El president de la Generalitat, Quim Torra, ha aprovechado el inicio del nuevo Govern para reunirse con las migrantes que participan en el encierrro desde hace un mes de l’Escola Massana en la plaza Gardunya de Barcelona.
La Comisión Negociadora del encierro ha trasladado al president las dificultades y obstáculos que encuentran para conseguir la nacionalidad española como, por ejemplo, los exámenes de “nacionalidad” que resultan “imposibles de aprobar”.
Este encierro pretende visibilizar la injusta Ley de Extranjería, las deportaciones muchas veces ni siquiera al estado de origen, las devoluciones en caliente, las redadas policiales por el mero hecho de ser una persona racializada o los internamientos en los CIE.
Según recoge Public, Torra ha asegurado a esta comisión que los cambios en el reglamento de aplicación de esta ley se encuentran fuera de su actual marco competencial, está dispuesto a presionar al nuevo Gobierno español, para que se atiendan las demandas de esta población.

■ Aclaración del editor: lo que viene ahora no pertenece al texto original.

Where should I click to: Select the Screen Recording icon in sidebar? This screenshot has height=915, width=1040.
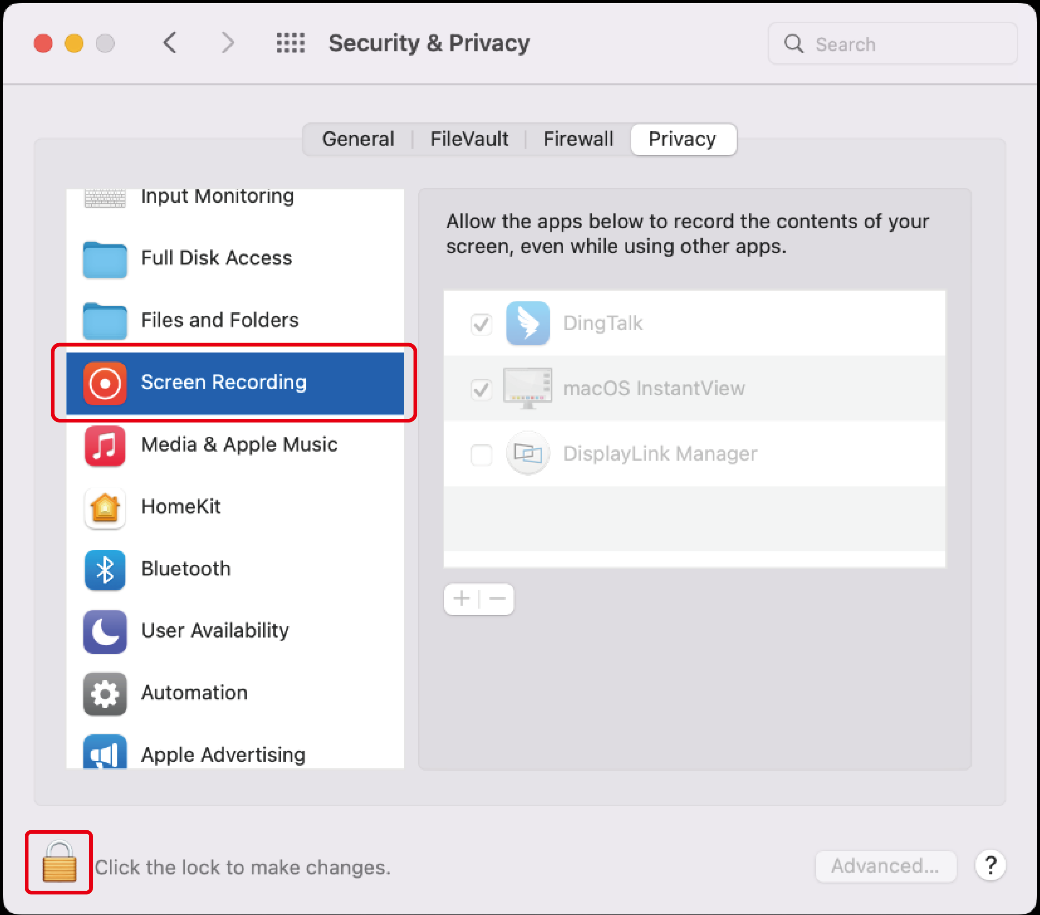[105, 383]
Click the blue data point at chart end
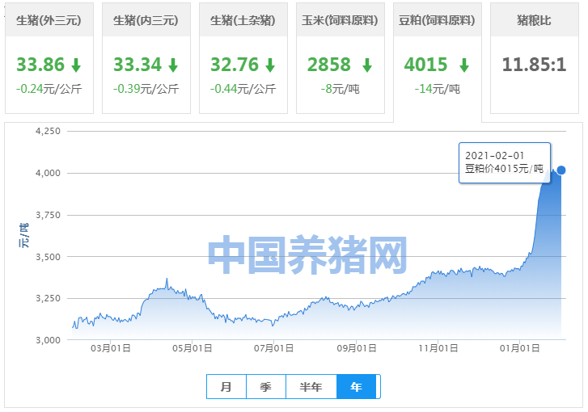This screenshot has height=412, width=588. point(561,170)
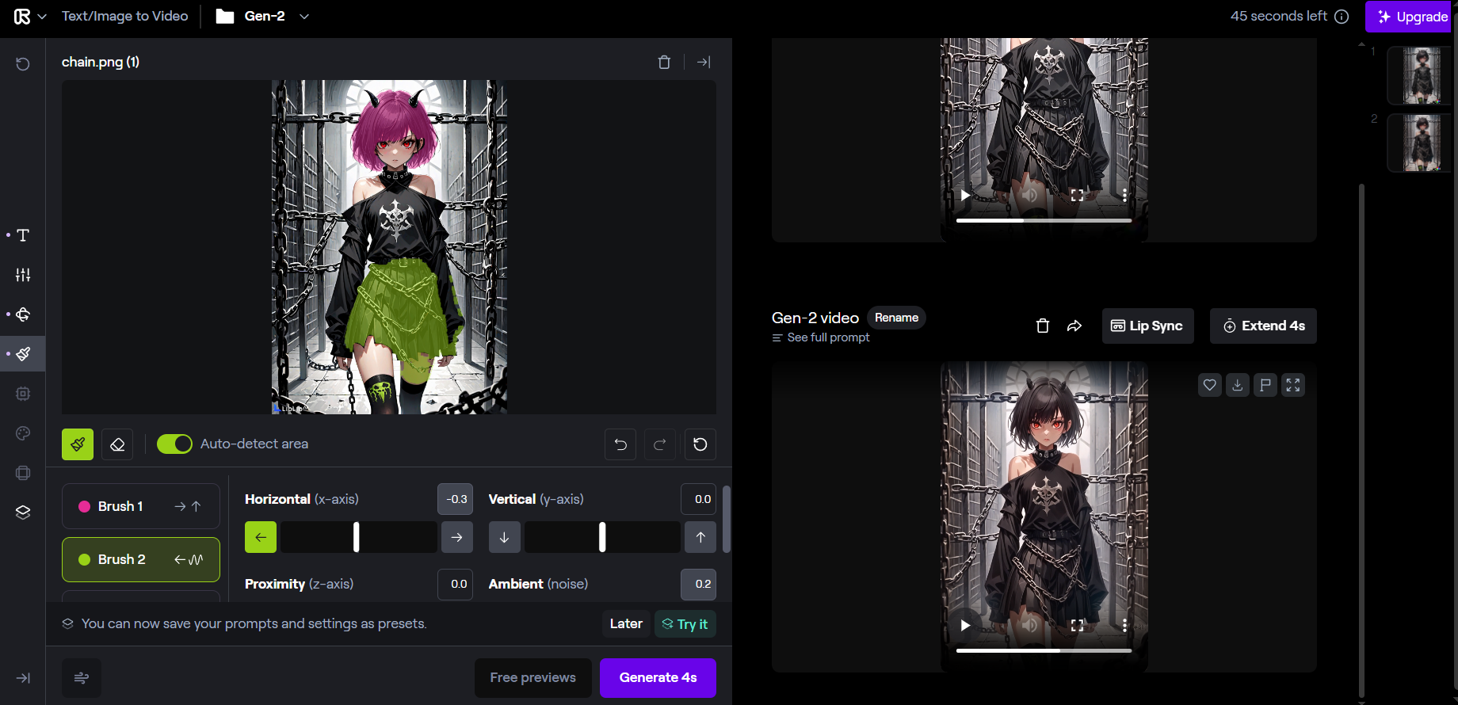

También ha prometido que hará lo posible para que los ayuntamientos que no cumplen con la legislación en materia de empadronamiento, cumplan y pongan fin a las restricciones. Asimismo, se ha mostrado dispuesto a hacer lo posible para que revisen las multas a las personas que trabajan como vendedores ambulantes.
Junto a Torra, la alcaldesa de Barcelona, Ada Colau tiene previsto reunirse con el colectivo de migrantes en los próximos días.